MATERIAL FOR THE TASK:
□ □ □ □ □ □ □
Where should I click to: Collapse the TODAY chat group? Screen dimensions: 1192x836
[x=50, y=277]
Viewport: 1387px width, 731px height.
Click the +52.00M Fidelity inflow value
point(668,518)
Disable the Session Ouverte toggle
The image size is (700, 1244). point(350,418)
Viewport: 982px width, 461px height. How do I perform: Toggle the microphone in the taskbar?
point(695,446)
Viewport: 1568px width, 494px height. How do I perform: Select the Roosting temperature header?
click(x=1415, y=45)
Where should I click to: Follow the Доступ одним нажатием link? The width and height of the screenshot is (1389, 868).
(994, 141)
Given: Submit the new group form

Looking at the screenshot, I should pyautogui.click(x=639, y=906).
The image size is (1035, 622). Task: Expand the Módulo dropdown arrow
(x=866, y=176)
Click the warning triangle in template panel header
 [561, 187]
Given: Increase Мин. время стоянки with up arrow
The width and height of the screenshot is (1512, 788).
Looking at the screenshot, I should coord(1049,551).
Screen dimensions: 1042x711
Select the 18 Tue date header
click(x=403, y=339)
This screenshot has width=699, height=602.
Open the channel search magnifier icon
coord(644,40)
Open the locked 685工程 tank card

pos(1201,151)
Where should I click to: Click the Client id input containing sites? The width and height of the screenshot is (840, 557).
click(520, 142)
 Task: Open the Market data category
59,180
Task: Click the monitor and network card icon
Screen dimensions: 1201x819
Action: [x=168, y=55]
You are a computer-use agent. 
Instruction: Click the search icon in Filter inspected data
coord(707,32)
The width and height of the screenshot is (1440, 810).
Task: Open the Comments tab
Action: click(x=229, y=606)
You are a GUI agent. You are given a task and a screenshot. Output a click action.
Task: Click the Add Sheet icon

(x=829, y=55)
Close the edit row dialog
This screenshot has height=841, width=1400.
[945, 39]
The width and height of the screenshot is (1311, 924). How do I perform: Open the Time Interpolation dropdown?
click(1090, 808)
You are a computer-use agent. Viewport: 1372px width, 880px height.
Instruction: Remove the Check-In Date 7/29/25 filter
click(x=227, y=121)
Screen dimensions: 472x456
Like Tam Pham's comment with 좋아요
□ □ □ □ □ □ □
Lines with "computer" in the listing above: state how many there are, and nothing else.

2